The camp was closed on 13 December after prisoner exchanges in August and October 1991. The remaining 70 prisoners were taken to a camp in Stara Gradiška, where they were exchanged in January 1992. By that time, the Croatian Army (HV) captured the empty camp in Bučje as a part of its Operation Papuk-91 in late 1991.

== Aftermath ==
On 27 January 1993, the county court in Požega filed an indictment against four Serbian paramilitaries, accusing them of taking a civilian to Bučje and torturing him, along with others in the camp. In April, the four were convicted in absentia. All were sentenced to 8 years imprisonment. In 2009 the county state attorney officially requested that the men be re-tried. In the changed indictment, new evidence suggested that the four did indeed take an individual to Bučje, but they did not participate in the torture of prisoners and had no influence on how long they would be imprisoned. Also, the person they forced to Bučje was captured in his workplace but was a member of the Ministry of the Interior reserve force. They were subsequently charged with armed mutiny against Croatia and were acquitted as part of a general amnesty.

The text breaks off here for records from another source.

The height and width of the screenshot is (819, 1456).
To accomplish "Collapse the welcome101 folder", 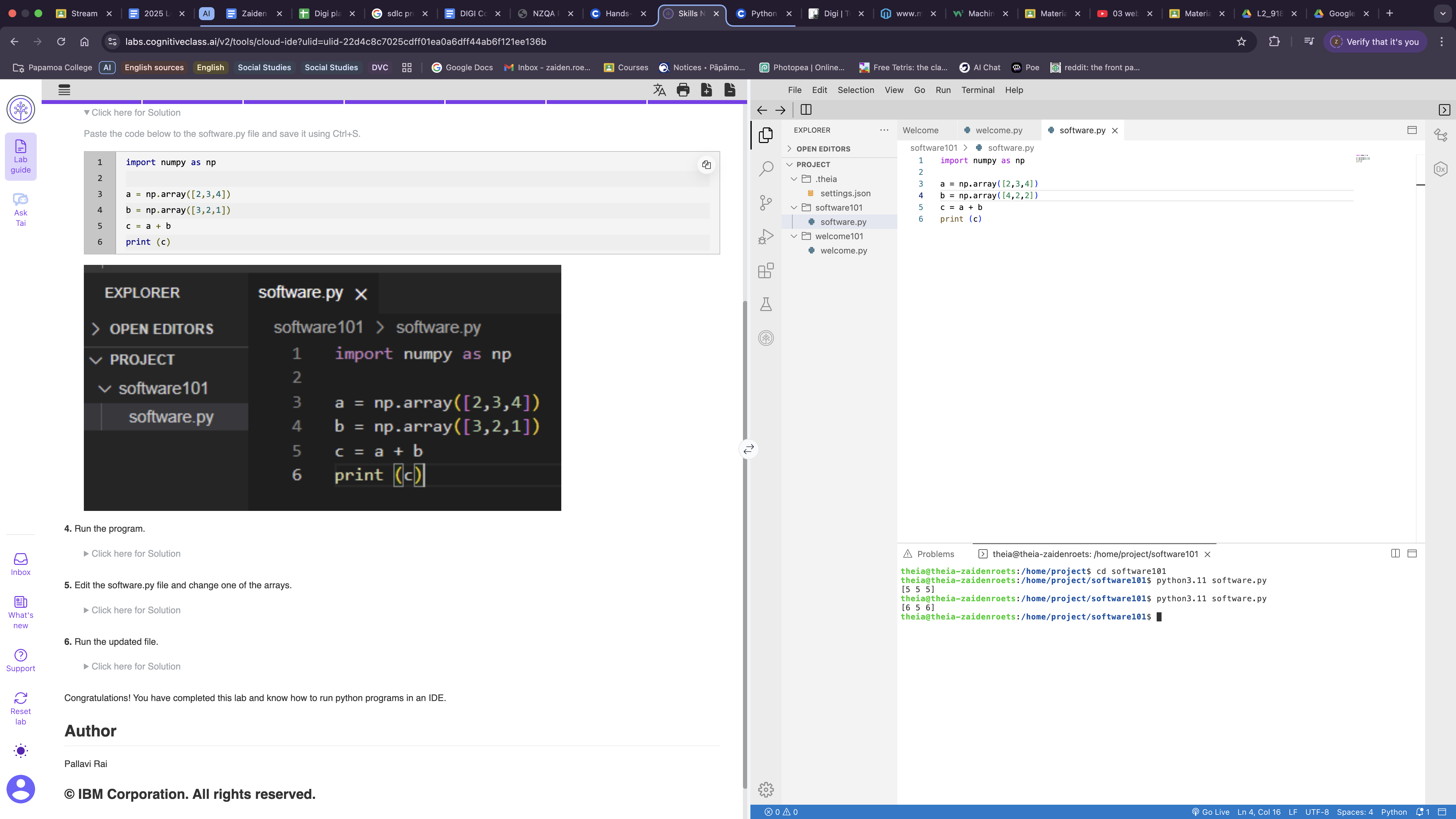I will coord(838,236).
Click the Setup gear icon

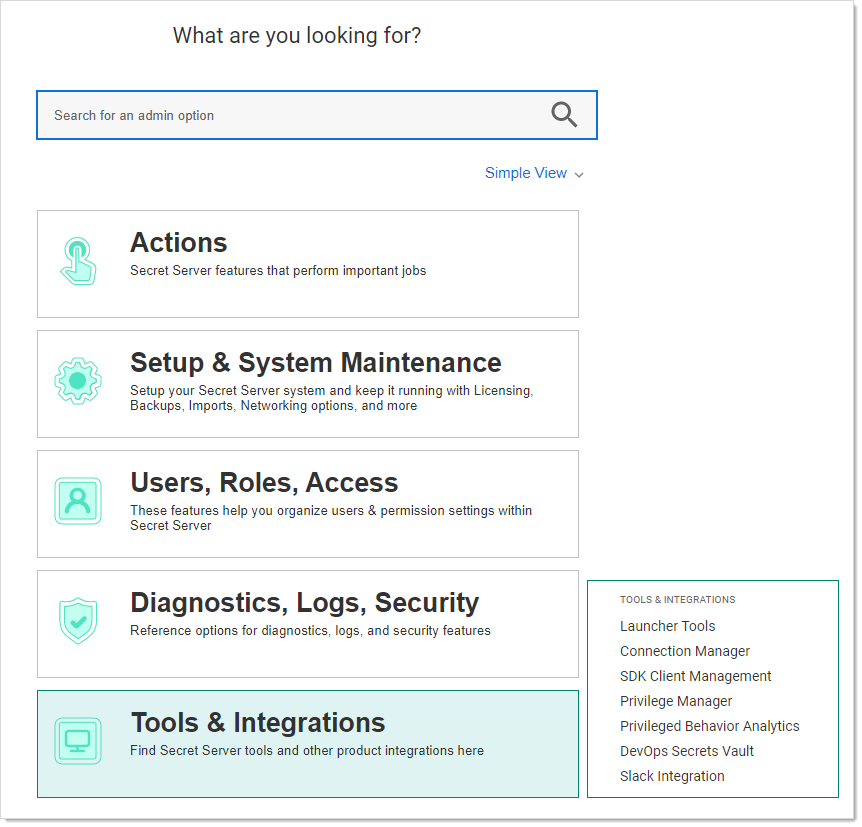pyautogui.click(x=78, y=381)
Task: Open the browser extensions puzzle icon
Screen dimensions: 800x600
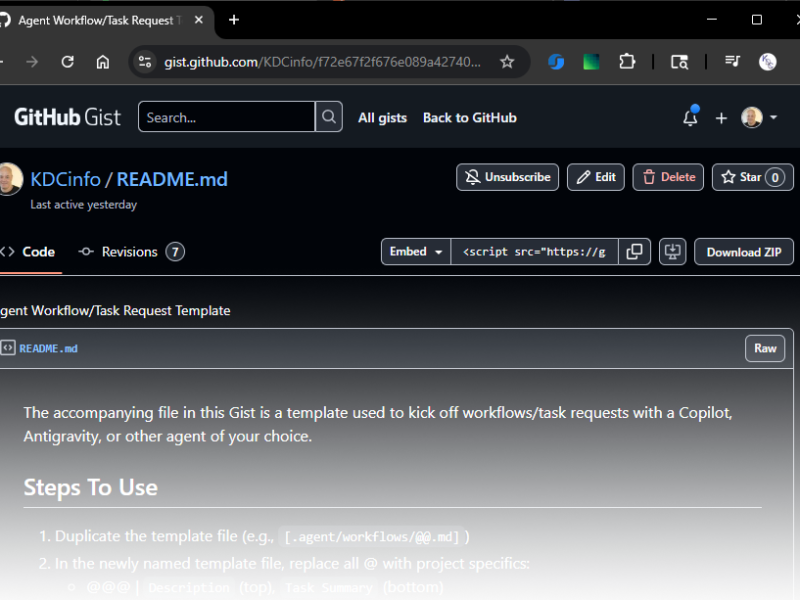Action: [627, 61]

In July 1999, the state attorney filed an indictment against R. A. for physically and psychologically abusing prisoners while serving as a guard in the camp. He was sentenced to six years imprisonment later that year. On 27 January 2007 the county court in Požega sentenced V. K., a guard in the camp, to 20 years in prison for abusing inmates at Bučje. On 2008 members of the veterans associations from Pakrac and Lipik collected information about the case and filed a report to the state attorney, naming 11 individuals whom they believed to be responsible for the opening of the camp.